■ Your goal ■
Please give the data from the line containing "The height and" through the line containing "Viewport: 1000px width, 570px" as a Markdown table with the columns Number and Entry, one numbered row per line. Skip blank lines and leave out the pictures.

[Record set start]

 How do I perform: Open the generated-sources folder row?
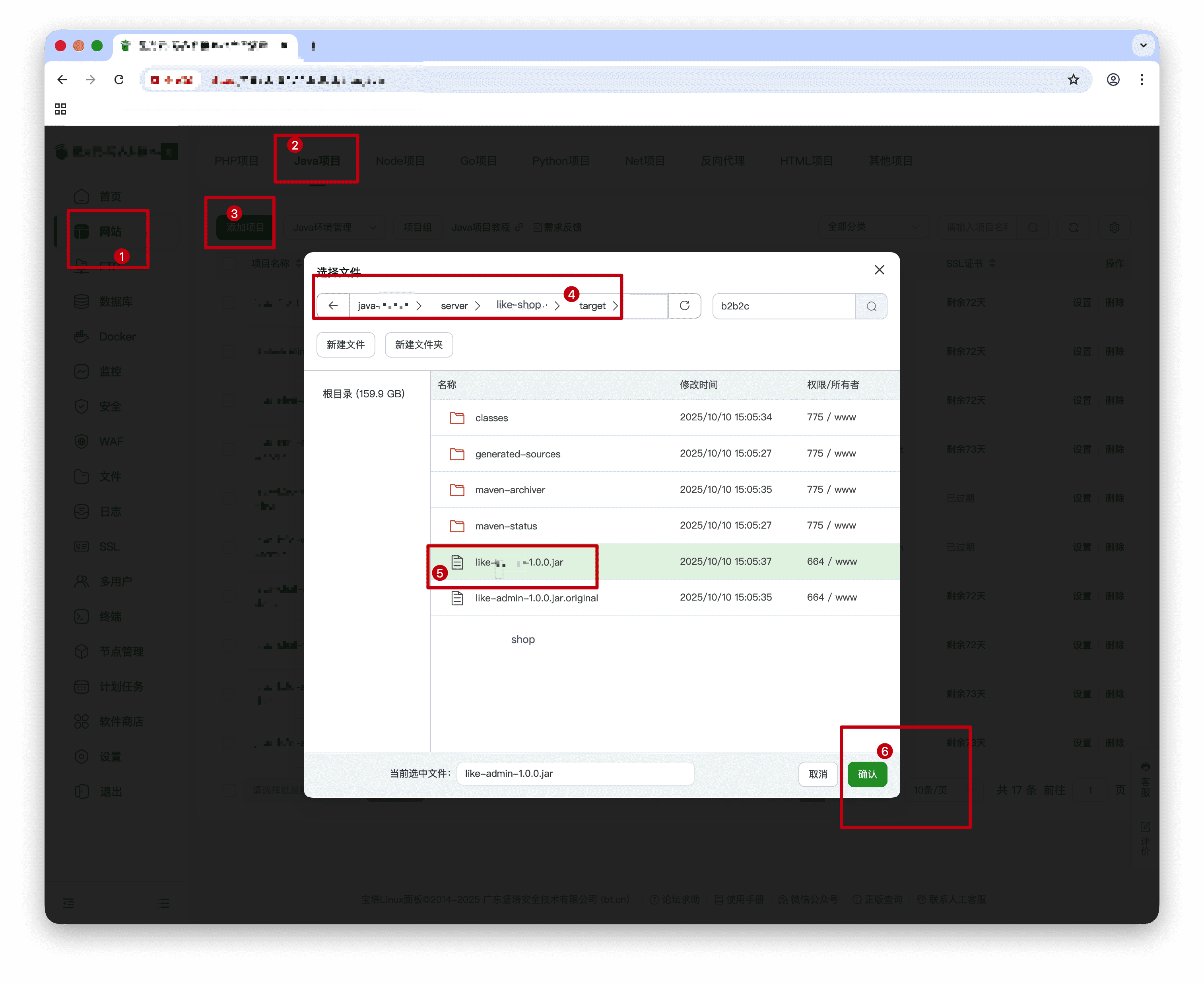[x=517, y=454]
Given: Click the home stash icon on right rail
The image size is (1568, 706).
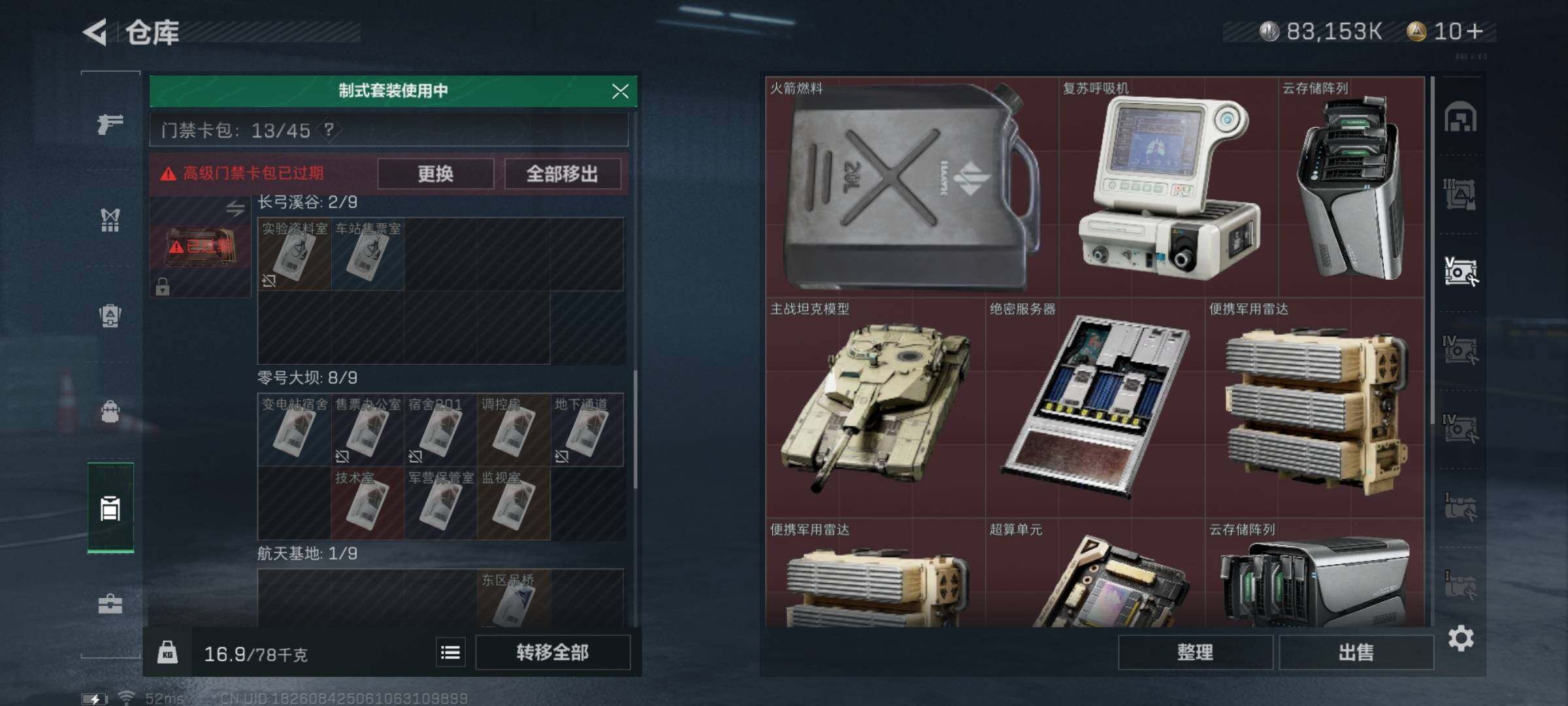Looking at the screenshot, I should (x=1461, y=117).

[Record set end]
[Record set start]

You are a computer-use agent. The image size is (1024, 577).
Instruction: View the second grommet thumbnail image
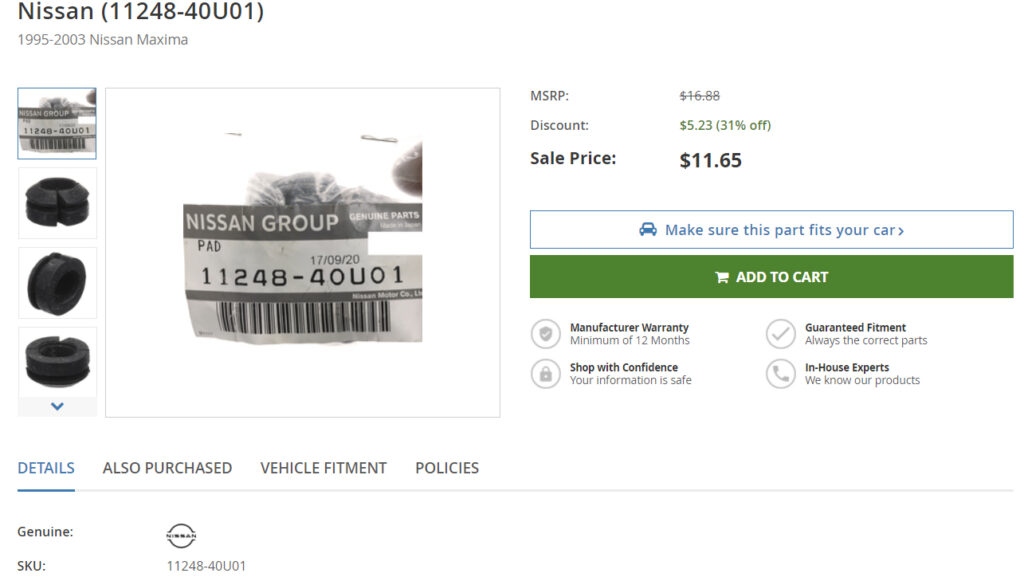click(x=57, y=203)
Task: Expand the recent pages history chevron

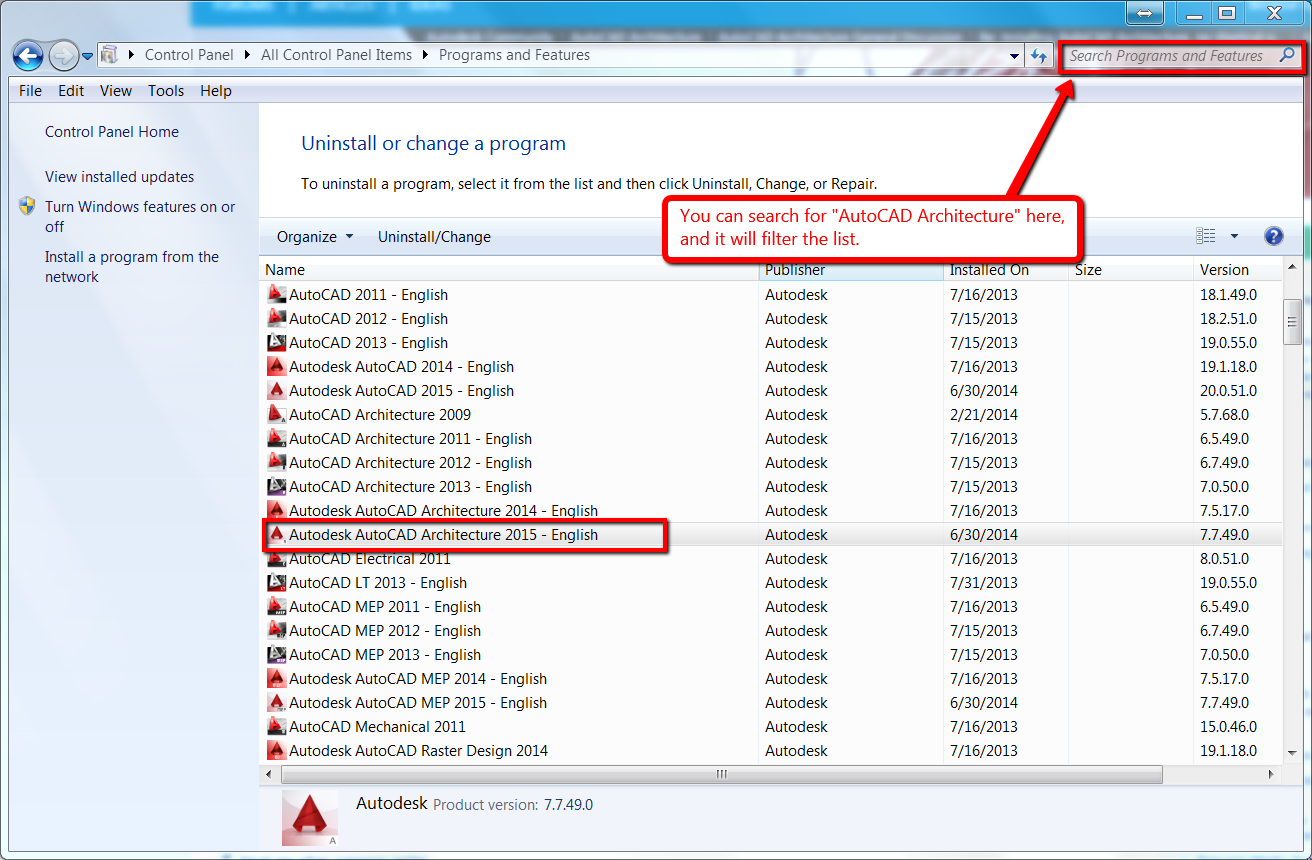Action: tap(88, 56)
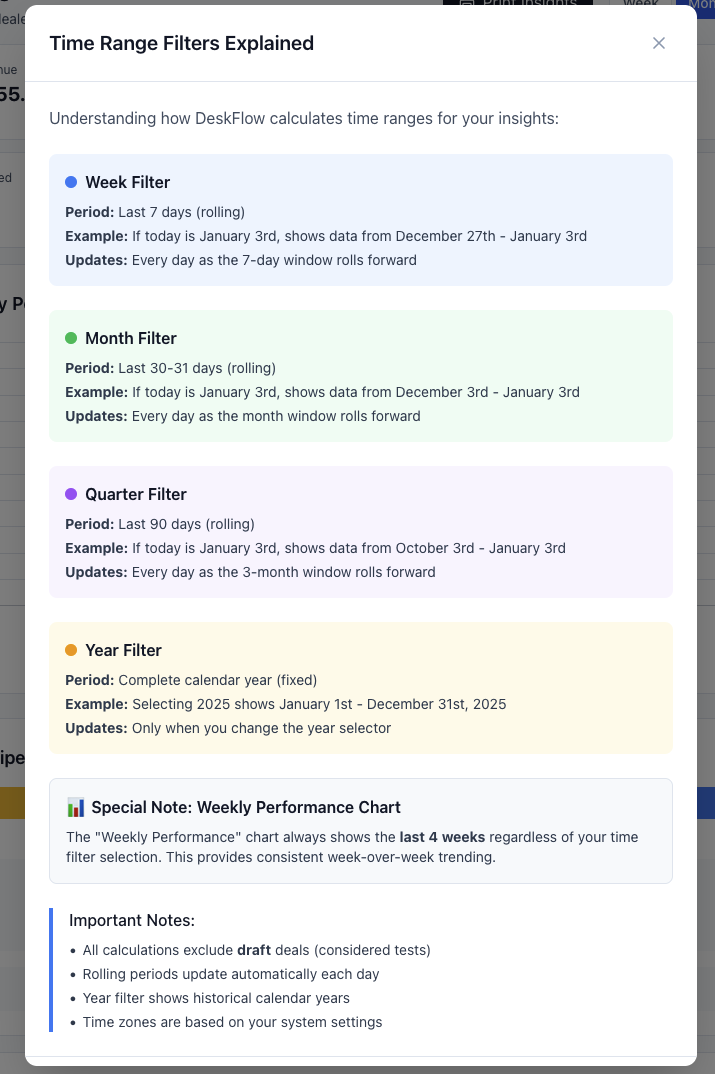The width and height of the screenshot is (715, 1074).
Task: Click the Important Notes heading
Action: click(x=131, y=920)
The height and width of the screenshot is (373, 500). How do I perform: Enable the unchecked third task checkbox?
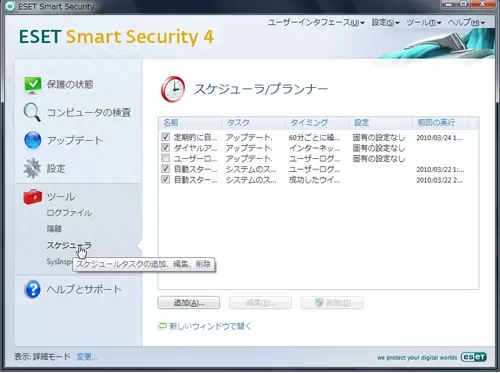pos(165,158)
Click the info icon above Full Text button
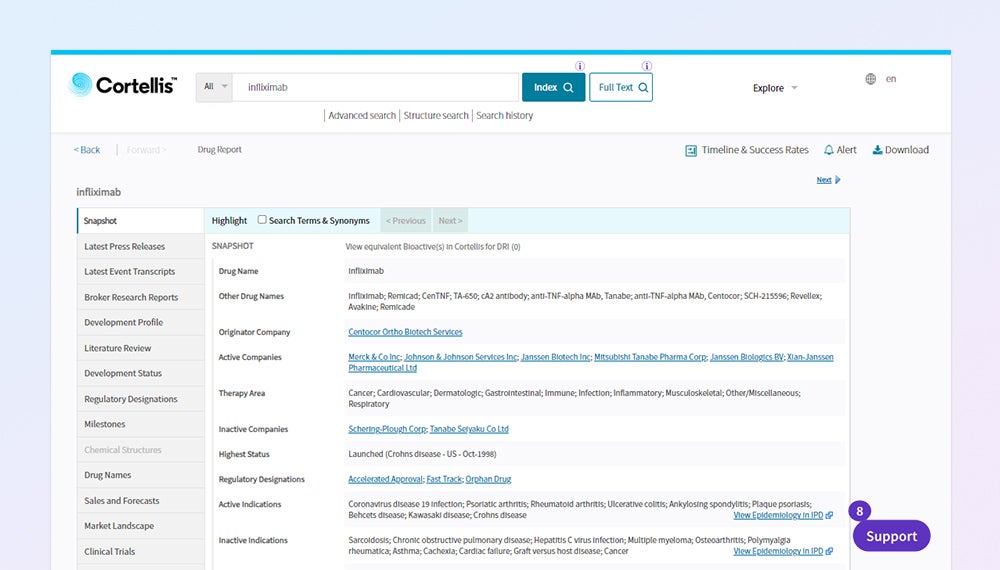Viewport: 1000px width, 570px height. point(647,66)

[Record set end]

■ Result for this task ■
| Number | Entry |
|---|---|
| 1 | The height and width of the screenshot is (373, 500). How do I perform: Enable the unchecked third task checkbox? |
| 2 | pos(165,158) |
| 3 | Click the info icon above Full Text button |
| 4 | Viewport: 1000px width, 570px height. point(647,66) |